> _Directive_
Turn everything from the start of the records down to the line containing "[x=148, y=99]" into a numbered list, leaving out blank lines.

> _Supplied records_
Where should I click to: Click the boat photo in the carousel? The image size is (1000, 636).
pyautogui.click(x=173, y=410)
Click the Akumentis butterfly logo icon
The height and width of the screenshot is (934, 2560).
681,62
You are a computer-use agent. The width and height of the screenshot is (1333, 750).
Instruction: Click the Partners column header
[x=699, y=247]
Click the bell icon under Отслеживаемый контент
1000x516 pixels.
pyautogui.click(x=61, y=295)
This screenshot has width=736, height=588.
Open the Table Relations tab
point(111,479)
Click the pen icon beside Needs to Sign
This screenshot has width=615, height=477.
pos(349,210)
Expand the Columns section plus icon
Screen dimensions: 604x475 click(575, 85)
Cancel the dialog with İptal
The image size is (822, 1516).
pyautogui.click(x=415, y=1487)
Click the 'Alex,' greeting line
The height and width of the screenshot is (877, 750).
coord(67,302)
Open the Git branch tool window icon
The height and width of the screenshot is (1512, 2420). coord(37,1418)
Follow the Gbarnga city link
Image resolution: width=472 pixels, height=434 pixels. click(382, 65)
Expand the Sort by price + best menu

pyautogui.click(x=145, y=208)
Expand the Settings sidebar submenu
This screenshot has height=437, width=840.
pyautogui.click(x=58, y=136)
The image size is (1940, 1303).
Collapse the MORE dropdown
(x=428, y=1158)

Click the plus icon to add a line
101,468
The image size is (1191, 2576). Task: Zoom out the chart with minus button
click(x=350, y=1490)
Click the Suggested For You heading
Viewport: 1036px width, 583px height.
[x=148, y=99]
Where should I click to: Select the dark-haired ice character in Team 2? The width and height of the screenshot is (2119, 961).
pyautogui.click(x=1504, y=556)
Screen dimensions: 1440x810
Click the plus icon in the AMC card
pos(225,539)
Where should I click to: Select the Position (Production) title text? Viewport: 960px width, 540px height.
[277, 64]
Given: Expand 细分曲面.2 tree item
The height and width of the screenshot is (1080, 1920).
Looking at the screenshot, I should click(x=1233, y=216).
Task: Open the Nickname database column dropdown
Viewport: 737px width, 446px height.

> _Exercise solution_
1. Where should I click to: Click the boat photo in the carousel? The image size is (1000, 636).
2. pyautogui.click(x=173, y=410)
3. Click the Akumentis butterfly logo icon
4. The height and width of the screenshot is (934, 2560).
5. 681,62
6. You are a computer-use agent. The width and height of the screenshot is (1333, 750).
7. Instruction: Click the Partners column header
8. [x=699, y=247]
9. Click the bell icon under Отслеживаемый контент
10. 1000x516 pixels.
11. pyautogui.click(x=61, y=295)
12. This screenshot has width=736, height=588.
13. Open the Table Relations tab
14. point(111,479)
15. Click the pen icon beside Needs to Sign
16. This screenshot has width=615, height=477.
17. pos(349,210)
18. Expand the Columns section plus icon
19. Screen dimensions: 604x475 click(575, 85)
20. Cancel the dialog with İptal
21. The image size is (822, 1516).
22. pyautogui.click(x=415, y=1487)
23. Click the 'Alex,' greeting line
24. The height and width of the screenshot is (877, 750).
25. coord(67,302)
26. Open the Git branch tool window icon
27. The height and width of the screenshot is (1512, 2420). coord(37,1418)
28. Follow the Gbarnga city link
29. Image resolution: width=472 pixels, height=434 pixels. click(382, 65)
30. Expand the Sort by price + best menu
31. pyautogui.click(x=145, y=208)
32. Expand the Settings sidebar submenu
33. This screenshot has height=437, width=840.
34. pyautogui.click(x=58, y=136)
35. The image size is (1940, 1303).
36. Collapse the MORE dropdown
37. (x=428, y=1158)
38. Click the plus icon to add a line
39. 101,468
40. The image size is (1191, 2576). Task: Zoom out the chart with minus button
41. click(x=350, y=1490)
42. Click the Suggested For You heading
43. Viewport: 1036px width, 583px height.
44. [x=148, y=99]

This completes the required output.